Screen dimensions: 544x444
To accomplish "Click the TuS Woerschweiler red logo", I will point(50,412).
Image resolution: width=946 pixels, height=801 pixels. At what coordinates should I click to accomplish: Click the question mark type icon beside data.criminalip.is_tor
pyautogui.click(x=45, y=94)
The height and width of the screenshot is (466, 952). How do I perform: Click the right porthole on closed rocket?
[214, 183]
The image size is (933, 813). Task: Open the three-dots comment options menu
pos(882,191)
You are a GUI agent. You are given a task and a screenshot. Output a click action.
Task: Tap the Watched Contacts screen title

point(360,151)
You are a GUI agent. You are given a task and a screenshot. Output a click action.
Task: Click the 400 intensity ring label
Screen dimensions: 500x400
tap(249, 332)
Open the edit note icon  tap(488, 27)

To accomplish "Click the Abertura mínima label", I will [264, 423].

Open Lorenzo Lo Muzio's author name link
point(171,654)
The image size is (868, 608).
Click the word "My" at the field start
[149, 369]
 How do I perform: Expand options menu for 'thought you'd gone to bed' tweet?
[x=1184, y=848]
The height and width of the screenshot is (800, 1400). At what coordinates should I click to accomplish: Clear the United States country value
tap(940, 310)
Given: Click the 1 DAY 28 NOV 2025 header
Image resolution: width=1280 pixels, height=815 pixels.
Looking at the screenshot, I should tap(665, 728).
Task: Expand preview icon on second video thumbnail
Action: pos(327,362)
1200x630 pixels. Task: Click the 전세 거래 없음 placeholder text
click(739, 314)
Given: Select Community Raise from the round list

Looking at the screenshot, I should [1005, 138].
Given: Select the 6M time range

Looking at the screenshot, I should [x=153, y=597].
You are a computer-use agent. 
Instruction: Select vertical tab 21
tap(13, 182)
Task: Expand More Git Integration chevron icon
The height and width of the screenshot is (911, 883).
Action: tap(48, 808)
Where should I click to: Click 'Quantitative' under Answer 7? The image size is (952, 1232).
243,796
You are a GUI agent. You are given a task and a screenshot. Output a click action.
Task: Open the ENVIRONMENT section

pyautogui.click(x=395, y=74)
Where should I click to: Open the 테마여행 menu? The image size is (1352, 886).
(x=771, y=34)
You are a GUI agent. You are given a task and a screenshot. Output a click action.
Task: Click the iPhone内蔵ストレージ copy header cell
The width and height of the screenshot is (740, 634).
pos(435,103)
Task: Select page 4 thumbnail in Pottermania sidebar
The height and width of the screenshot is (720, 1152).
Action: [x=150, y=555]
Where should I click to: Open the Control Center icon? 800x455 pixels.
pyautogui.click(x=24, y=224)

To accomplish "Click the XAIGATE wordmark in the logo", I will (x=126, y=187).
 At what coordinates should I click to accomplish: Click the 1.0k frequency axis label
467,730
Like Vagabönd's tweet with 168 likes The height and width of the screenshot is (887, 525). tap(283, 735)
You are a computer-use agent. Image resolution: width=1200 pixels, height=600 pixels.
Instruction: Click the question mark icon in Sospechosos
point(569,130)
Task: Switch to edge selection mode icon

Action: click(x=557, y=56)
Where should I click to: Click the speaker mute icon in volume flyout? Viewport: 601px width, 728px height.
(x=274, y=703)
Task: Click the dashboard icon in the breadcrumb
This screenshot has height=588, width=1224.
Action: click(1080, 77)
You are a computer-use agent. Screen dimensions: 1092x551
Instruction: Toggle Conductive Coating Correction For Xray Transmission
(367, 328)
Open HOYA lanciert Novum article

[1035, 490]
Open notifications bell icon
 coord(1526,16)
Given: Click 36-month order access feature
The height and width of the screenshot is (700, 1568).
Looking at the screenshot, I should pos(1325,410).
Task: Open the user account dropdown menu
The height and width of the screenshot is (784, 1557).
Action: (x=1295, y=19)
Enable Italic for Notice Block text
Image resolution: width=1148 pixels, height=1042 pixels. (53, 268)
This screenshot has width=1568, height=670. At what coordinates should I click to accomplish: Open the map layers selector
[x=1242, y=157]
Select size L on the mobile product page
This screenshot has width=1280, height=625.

━━━━━━

[PROBLEM DETAILS]:
The answer must be every line from the records above that contains the word "computer", copied out.

[ANSWER TO THIS PROBLEM]:
You are a computer-use agent. 
You are a computer-use agent. Image resolution: width=1200 pixels, height=600 pixels.
You are a computer-use agent. Screen dimensions: 1092x551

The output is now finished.